▸ **PASSAGE PROVIDED**
··········
Dogterom will be granted this award for her work as a leading female scientist in the field of Bionanoscience.Patricia Basserau, Group Leader ‘Membranes and Cellular Functions’ at the Institut Curie in France, nominated her to be the next recipient of her Suffrage Science award for women in engineering and physical sciences. Over the years, Marileen has developed many creative and rigorous physical approaches for understanding how cytoskeleton filaments exert forces in cells”, Basserau notes. “She is a model that demonstrates that it is possible to be at the same time an excellent and world-recognized scientist and a fair, nice person.”

The Suffrage Science scheme celebrates women in science for their scientific achievement and for their ability to inspire others. It encourages women to enter scientific subjects, and to stay. This public engagement scheme was initiated in 2011, by the MRC Clinical Sciences Centre (CSC), a biomedical research institute of the UK’s Medical Research Council. It was launched by the Director of the institute, Amanda Fisher, and by science broadcaster Vivienne Parry.

The awards themselves are pieces of jewellery designed by students of the art and design college Central Saint Martins-UAL, long-standing science-arts collaborators with the London Institute of Medical Sciences. After two years, each of the 12 winning women in each group hand on their jewellery to a recipient of their choice, at an awards ceremony. This scientific “relay” creates an ever-expanding cohort of talented women with a connection, encouraging all to reach senior leadership roles.
··········
▸ **EXTRACTED DATA**
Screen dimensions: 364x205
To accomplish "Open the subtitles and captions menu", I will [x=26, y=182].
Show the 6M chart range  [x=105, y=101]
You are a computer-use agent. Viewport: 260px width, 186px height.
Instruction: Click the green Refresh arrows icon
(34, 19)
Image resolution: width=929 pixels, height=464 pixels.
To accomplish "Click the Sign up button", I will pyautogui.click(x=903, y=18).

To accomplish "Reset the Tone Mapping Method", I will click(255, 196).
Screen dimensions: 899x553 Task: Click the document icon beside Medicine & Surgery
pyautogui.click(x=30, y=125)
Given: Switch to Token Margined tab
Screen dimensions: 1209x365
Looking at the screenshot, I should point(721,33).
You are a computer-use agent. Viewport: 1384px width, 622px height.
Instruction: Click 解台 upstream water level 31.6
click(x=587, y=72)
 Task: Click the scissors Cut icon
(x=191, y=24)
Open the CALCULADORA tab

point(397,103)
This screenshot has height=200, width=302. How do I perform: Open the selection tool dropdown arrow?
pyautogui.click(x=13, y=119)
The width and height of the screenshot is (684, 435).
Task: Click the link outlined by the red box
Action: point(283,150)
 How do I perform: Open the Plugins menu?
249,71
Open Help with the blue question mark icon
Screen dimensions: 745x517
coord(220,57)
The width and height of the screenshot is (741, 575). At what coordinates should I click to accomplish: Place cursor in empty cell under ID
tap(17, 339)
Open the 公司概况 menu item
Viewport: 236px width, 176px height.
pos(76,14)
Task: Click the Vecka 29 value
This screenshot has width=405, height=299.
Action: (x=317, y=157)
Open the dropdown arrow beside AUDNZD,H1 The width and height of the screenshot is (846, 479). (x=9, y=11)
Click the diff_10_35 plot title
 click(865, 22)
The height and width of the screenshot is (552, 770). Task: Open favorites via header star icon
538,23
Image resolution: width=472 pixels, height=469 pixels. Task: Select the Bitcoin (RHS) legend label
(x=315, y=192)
··········
▸ **DESCRIPTION OF THE TASK**
Retype the passage on the Suffrage Science award word for word, from start to finish.

▸ **YOUR RESPONSE**
Dogterom will be granted this award for her work as a leading female scientist in the field of Bionanoscience.Patricia Basserau, Group Leader ‘Membranes and Cellular Functions’ at the Institut Curie in France, nominated her to be the next recipient of her Suffrage Science award for women in engineering and physical sciences. Over the years, Marileen has developed many creative and rigorous physical approaches for understanding how cytoskeleton filaments exert forces in cells”, Basserau notes. “She is a model that demonstrates that it is possible to be at the same time an excellent and world-recognized scientist and a fair, nice person.”

The Suffrage Science scheme celebrates women in science for their scientific achievement and for their ability to inspire others. It encourages women to enter scientific subjects, and to stay. This public engagement scheme was initiated in 2011, by the MRC Clinical Sciences Centre (CSC), a biomedical research institute of the UK’s Medical Research Council. It was launched by the Director of the institute, Amanda Fisher, and by science broadcaster Vivienne Parry.

The awards themselves are pieces of jewellery designed by students of the art and design college Central Saint Martins-UAL, long-standing science-arts collaborators with the London Institute of Medical Sciences. After two years, each of the 12 winning women in each group hand on their jewellery to a recipient of their choice, at an awards ceremony. This scientific “relay” creates an ever-expanding cohort of talented women with a connection, encouraging all to reach senior leadership roles.